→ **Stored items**
☆ ☆ ☆ ☆
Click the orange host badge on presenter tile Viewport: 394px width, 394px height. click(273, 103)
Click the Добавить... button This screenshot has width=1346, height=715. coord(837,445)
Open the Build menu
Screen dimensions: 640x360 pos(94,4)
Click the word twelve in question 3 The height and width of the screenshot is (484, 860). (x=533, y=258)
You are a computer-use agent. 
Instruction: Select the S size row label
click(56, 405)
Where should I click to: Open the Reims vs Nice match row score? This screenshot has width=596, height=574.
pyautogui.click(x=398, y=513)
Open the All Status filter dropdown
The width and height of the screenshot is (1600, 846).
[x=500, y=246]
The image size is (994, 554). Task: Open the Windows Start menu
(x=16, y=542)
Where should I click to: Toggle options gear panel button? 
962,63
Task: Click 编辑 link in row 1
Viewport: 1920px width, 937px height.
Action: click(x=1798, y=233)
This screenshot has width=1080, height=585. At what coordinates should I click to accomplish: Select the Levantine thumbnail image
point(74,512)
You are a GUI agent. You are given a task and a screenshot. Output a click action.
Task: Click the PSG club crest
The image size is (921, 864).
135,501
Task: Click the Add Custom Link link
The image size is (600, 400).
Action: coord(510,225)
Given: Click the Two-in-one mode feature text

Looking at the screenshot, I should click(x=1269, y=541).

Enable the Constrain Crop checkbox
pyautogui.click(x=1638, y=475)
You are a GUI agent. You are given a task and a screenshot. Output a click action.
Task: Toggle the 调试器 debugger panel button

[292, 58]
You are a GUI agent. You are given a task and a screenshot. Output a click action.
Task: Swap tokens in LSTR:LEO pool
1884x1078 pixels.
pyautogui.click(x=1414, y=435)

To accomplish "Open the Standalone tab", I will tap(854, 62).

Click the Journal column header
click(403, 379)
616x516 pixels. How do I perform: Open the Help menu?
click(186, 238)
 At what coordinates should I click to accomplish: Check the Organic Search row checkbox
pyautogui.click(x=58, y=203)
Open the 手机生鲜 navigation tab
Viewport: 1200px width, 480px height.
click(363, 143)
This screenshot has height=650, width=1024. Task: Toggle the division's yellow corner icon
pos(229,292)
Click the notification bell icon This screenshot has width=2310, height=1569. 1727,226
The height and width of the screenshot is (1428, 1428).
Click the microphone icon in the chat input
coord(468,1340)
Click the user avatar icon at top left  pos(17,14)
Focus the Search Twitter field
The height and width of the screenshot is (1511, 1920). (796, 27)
☆ ☆ ☆ ☆
→ **TO DO**
Transcribe verbatim. Cover the lines from the first line of the entries above to the line containing "Task: Swap tokens in LSTR:LEO pool", inclusive.

→ **COMPLETED TASK**
Click the orange host badge on presenter tile Viewport: 394px width, 394px height. click(273, 103)
Click the Добавить... button This screenshot has width=1346, height=715. coord(837,445)
Open the Build menu
Screen dimensions: 640x360 pos(94,4)
Click the word twelve in question 3 The height and width of the screenshot is (484, 860). (x=533, y=258)
You are a computer-use agent. 
Instruction: Select the S size row label
click(56, 405)
Where should I click to: Open the Reims vs Nice match row score? This screenshot has width=596, height=574.
pyautogui.click(x=398, y=513)
Open the All Status filter dropdown
The width and height of the screenshot is (1600, 846).
[x=500, y=246]
The image size is (994, 554). Task: Open the Windows Start menu
(x=16, y=542)
Where should I click to: Toggle options gear panel button? 
962,63
Task: Click 编辑 link in row 1
Viewport: 1920px width, 937px height.
Action: click(x=1798, y=233)
This screenshot has width=1080, height=585. At what coordinates should I click to accomplish: Select the Levantine thumbnail image
point(74,512)
You are a GUI agent. You are given a task and a screenshot. Output a click action.
Task: Click the PSG club crest
The image size is (921, 864).
135,501
Task: Click the Add Custom Link link
The image size is (600, 400).
Action: coord(510,225)
Given: Click the Two-in-one mode feature text

Looking at the screenshot, I should click(x=1269, y=541).

Enable the Constrain Crop checkbox
pyautogui.click(x=1638, y=475)
You are a GUI agent. You are given a task and a screenshot. Output a click action.
Task: Toggle the 调试器 debugger panel button

[292, 58]
You are a GUI agent. You are given a task and a screenshot. Output a click action.
Task: Swap tokens in LSTR:LEO pool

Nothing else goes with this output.